Outcome: Character vector containing the name of the outcome variable.
predictors: Character vector with the names of the predictor variables. At least one predictor variable has to be defined.
random.eff: Character vector to specify the random effects as used by the lmer and glmer functions of the lme4 package.
family: Character vector to specify the type of model, "linear" is used to call the lmer function and "binomial" is used to call the glmer function of the lme4 package. See details for more information.
p.crit: A numerical scalar. P-value selection criterium. A value of 1 provides the pooled model without selection.
cat.predictors: A single string or a vector of strings to define the categorical variables. Default is NULL categorical predictors.
spline.predictors: A single string or a vector of strings to define the (restricted cubic) spline variables. Default is NULL spline predictors. See details.
int.predictors: A single string or a vector of strings with the names of the variables that form an interaction pair, separated by a “:” symbol.
keep.predictors: A single string or a vector of strings including the variables that are forced in the model during predictor selection. Categorical and interaction variables are allowed.
nknots: A numerical vector that defines the number of knots for each spline predictor separately.
method: A character vector to indicate the pooling method for p-values to pool the total model or used during predictor selection. This can be "D1", "D2", "D3" or "MPR". See details for more information.
print.method: logical vector. If TRUE full matrix with p-values of all variables according to chosen method (under method) is shown.

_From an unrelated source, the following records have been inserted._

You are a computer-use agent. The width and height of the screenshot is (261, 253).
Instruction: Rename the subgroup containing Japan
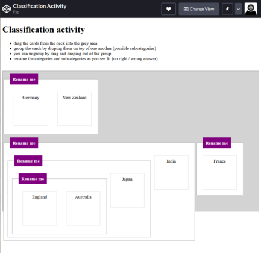coord(28,161)
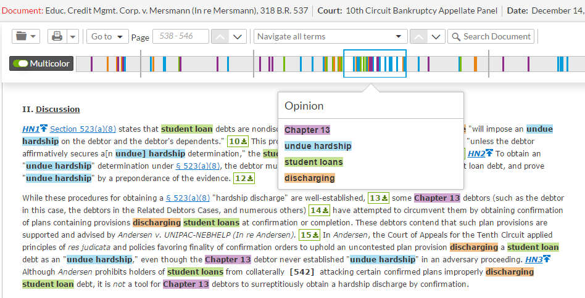585x298 pixels.
Task: Click the folder icon in toolbar
Action: [x=26, y=36]
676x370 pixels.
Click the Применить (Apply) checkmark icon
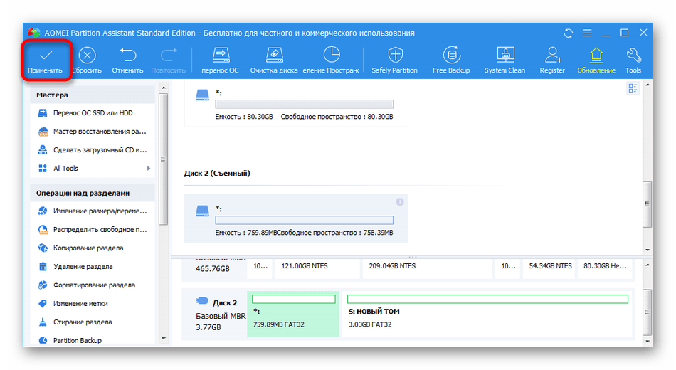tap(46, 56)
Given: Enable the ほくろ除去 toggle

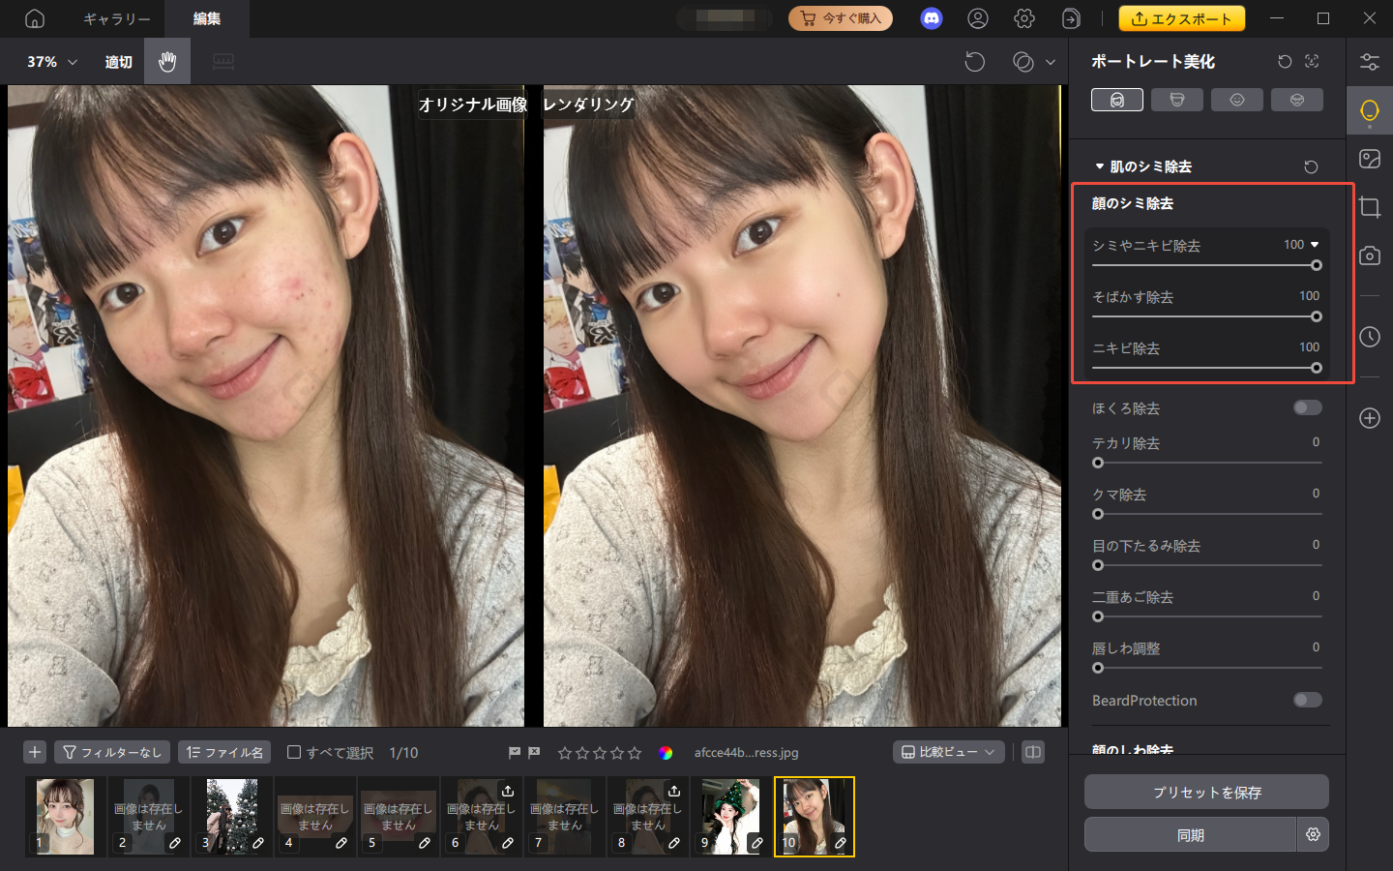Looking at the screenshot, I should [x=1307, y=407].
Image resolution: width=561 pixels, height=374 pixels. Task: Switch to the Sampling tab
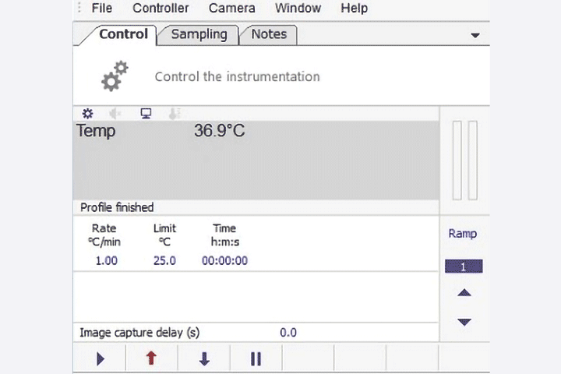199,35
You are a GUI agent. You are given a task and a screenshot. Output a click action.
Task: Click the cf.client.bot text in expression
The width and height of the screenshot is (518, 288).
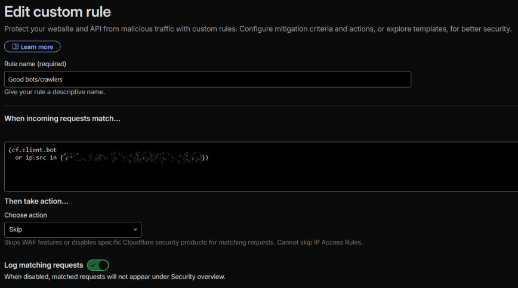click(38, 149)
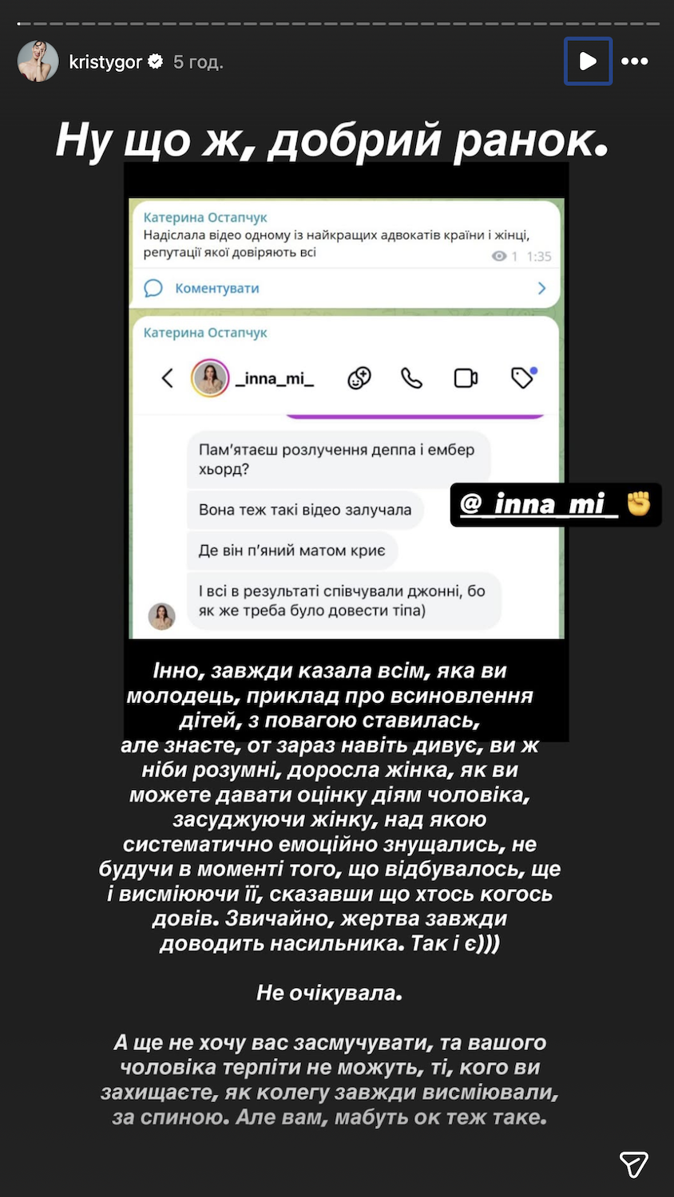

If FALSE (default) p-value for categorical variables according to method are shown and for continuous and dichotomous predictors Rubin’s Rules are used.

Value

An object of class smodsmi (selected models in multiply imputed datasets) from which the following objects can be extracted: imputed datasets as data, selected pooled model as RR_model, pooled p-values according to pooling method as multiparm, random effects as random.eff, predictors included at each selection step as predictors_in, predictors excluded at each step as predictors_out, and family, impvar, clusvar,

nimp, Outcome, method, p.crit, predictors, cat.predictors,

keep.predictors, int.predictors, spline.predictors, knots, print.method,

model_type, call, predictors_final for names of predictors in final step and

fit.formula is the regression formula of start model.

Details

The basic pooling procedure to derive pooled coefficients, standard errors, 95 confidence intervals and p-values is Rubin's Rules (RR). Specific procedures are available to derive pooled p-values for categorical (> 2 categories) and spline variables. print.method allows to choose between the pooling methods: D1, D2 and D3 and MPR for pooling of median p-values (MPR rule). The D1, D2 and D3 methods are called from the package mitml. For Logistic multilevel models (that are estimated using the glmer function), the D3 method is not yet available. Spline regression coefficients are defined by using the rcs function for restricted cubic splines of the rms package. A minimum number of 3 knots as defined under knots is required.

References

Eekhout I, van de Wiel MA, Heymans MW. Methods for significance testing of categorical covariates in logistic regression models after multiple imputation: power and applicability analysis. BMC Med Res Methodol. 2017;17(1):129.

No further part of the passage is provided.